O downburst como metáfora
Trata-se de encher vários baldes com excrementos,
subir aos sítios mais altos e atirar de lá de cima esses excrementos ao
chão, espalhando-os na direcção do governo e até do PR.
Downburst é a designação de um fenómeno meteorológico
que consiste numa massa de ar descendente que chega até ao solo e se
espalha de forma radial, causando ventos fortes. Quando toca no chão,
essa descarga de ar dispara em todas as direcções. Parece um tornado,
mas não é. Terá sido este fenómeno a acelerar a propagação do incêndio
em Pedrógão Grande, originando a tragédia da EN 236-1, em que ficaram
aprisionadas várias viaturas, causando a morte de 47 das 64 vítimas do
terrível incêndio. Não esquecendo as quase 300 descargas eléctricas
(trovoada seca), registadas pelos sensores do IPMA, que se abateram
sobre a região de Pedrógão Grande entre as 14h30 e as 16 horas do dia 17
de Junho, tendo o alerta de incêndio sido registado às 14h43.
Interessa igualmente referir o downburst como metáfora do
comportamento de alguns políticos da oposição e de alguns jornalistas
sedentos de sangue, que descobrem motivos (como cogumelos) para condenar
o governo pela tragédia de Pedrógão Grande.

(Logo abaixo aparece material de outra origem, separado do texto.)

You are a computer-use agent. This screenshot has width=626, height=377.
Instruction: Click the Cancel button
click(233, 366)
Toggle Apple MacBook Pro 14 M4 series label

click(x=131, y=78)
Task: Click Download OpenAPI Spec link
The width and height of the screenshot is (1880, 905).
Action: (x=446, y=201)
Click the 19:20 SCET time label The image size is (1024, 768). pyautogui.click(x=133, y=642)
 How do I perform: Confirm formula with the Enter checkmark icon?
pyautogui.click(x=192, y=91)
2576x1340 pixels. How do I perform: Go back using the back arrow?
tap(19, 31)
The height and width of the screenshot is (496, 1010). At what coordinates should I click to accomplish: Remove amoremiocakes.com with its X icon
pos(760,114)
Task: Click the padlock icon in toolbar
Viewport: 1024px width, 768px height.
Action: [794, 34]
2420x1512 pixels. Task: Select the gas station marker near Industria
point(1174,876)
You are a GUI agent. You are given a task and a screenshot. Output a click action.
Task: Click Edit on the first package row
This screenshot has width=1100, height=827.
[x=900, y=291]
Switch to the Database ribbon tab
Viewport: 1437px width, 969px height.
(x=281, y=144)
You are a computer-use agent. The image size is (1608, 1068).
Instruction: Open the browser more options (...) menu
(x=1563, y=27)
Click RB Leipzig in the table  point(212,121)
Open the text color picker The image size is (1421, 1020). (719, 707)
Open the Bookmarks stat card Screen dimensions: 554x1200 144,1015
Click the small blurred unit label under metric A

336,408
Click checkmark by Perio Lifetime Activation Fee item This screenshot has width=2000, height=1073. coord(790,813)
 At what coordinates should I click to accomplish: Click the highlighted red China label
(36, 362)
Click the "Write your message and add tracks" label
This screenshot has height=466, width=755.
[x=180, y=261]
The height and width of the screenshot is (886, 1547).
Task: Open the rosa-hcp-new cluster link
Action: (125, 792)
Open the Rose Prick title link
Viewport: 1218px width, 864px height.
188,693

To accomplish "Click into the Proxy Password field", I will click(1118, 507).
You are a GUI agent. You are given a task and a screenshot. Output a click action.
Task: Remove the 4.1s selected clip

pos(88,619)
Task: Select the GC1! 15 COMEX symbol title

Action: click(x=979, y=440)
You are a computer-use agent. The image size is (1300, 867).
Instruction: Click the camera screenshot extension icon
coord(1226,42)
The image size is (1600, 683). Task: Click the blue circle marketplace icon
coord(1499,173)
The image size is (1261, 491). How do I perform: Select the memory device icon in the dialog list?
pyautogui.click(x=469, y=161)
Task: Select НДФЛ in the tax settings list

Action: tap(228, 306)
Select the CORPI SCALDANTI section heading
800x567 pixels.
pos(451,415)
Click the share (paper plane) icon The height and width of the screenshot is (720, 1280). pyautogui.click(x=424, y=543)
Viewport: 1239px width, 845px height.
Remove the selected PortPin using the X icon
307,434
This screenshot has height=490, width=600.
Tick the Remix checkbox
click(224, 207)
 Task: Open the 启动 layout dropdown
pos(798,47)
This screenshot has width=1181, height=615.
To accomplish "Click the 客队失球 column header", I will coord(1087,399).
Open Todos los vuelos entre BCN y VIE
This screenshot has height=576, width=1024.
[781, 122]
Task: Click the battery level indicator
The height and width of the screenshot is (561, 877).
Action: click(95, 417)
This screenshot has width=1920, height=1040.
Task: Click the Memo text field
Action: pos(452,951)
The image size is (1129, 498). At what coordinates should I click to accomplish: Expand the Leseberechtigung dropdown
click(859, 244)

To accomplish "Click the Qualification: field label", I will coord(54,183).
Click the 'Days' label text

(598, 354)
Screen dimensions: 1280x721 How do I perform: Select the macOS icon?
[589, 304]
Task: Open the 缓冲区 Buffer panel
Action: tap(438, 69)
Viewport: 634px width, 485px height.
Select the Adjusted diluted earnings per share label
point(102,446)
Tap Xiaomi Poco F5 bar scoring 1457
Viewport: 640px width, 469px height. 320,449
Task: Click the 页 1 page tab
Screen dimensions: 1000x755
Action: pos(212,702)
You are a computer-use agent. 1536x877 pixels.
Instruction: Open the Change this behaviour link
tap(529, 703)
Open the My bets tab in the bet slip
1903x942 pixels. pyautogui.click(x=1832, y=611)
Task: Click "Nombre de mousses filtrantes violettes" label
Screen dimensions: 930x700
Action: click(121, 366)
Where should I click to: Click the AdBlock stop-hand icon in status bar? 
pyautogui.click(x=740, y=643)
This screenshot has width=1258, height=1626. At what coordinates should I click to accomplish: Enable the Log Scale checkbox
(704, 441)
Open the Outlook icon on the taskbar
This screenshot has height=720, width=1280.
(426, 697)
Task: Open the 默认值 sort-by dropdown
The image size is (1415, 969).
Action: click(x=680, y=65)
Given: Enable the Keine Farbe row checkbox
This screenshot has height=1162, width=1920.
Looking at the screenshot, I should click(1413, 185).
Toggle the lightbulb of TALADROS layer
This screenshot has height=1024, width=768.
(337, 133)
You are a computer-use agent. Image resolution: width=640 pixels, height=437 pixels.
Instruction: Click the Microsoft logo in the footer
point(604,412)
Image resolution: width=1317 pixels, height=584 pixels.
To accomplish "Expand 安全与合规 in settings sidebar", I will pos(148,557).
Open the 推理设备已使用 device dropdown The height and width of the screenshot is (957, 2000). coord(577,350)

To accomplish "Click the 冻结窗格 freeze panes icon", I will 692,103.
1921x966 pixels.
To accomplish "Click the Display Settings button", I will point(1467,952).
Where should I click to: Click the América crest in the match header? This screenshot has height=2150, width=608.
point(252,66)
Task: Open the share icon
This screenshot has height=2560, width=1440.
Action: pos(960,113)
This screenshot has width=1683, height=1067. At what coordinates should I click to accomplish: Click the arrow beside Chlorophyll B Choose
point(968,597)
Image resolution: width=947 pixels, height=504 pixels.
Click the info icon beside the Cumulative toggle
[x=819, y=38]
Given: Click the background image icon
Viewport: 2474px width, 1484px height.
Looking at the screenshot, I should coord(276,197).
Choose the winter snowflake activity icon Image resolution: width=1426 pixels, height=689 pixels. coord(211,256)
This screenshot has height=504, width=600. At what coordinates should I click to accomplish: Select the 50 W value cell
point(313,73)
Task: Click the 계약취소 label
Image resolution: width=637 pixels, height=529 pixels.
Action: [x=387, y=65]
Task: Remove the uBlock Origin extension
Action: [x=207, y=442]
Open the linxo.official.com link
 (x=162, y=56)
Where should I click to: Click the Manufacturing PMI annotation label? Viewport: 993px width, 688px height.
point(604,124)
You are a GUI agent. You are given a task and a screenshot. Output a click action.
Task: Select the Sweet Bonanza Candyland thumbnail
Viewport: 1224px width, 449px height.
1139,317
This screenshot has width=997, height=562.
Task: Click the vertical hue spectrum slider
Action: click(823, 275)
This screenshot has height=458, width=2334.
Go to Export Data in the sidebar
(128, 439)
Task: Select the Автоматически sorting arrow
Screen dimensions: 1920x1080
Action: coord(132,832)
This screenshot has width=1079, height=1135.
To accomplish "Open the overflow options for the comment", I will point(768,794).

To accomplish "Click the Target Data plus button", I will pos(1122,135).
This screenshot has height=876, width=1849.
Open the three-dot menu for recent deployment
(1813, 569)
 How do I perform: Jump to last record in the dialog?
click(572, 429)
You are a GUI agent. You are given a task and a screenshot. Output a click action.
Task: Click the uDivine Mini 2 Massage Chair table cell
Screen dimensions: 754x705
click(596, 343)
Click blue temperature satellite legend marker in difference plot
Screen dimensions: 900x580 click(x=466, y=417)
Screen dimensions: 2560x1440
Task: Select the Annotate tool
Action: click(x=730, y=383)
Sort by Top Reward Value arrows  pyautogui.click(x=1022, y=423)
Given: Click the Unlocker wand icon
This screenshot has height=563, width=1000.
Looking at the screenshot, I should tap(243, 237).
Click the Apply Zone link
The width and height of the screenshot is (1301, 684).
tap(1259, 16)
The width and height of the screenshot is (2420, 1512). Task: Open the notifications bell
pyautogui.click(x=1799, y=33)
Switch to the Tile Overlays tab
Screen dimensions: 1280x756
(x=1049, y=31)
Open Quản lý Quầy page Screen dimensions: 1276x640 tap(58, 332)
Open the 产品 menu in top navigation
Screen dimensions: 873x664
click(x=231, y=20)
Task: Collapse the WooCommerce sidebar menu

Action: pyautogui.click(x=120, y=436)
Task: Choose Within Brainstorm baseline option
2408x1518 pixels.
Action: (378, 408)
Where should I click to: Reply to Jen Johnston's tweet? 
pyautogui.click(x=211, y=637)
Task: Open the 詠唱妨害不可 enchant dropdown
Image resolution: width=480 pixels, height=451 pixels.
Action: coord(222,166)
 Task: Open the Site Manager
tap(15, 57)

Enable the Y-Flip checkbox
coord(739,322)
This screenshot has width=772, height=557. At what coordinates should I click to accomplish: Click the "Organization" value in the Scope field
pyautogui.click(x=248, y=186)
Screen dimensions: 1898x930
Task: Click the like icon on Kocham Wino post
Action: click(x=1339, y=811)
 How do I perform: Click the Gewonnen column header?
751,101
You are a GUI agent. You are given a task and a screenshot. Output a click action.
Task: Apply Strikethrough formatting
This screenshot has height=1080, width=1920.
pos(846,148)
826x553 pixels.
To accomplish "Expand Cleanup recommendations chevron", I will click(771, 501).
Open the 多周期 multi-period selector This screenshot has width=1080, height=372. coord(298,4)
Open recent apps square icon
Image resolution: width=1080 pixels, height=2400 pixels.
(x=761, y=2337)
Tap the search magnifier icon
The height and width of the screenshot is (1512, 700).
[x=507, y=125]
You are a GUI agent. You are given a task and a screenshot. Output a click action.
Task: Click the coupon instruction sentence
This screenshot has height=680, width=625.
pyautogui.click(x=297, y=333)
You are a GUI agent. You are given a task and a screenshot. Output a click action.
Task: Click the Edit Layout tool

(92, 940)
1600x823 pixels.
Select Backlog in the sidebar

Trata-se de encher vários
baldes com excrementos, subir aos sítios mais altos e atirar de lá de
cima esses excrementos ao chão, espalhando--os na direcção do governo e
até, inclusive, na direcção do PR. Aliás, um famoso avocat d’affaires
com tribuna na TVI já veio explicar ao povo que as “causas naturais” não
são imprevisíveis, só as datas em que ocorrem é que o são – a
soldadesca de La Palisse não “cantaria” melhor! –, para assim poder
torpedear Belém e S. Bento e confortar a sua (dele) interlocutora,
Judite de Sousa.
É preciso ter igualmente em conta aquilo que eu designo por
“jornalismo político de viés”, que se caracteriza pela mera insinuação
nas entrelinhas ou no subtexto, isto é, na mensagem implícita ou
subentendida naquilo que um político diz ou que um jornalista escreve.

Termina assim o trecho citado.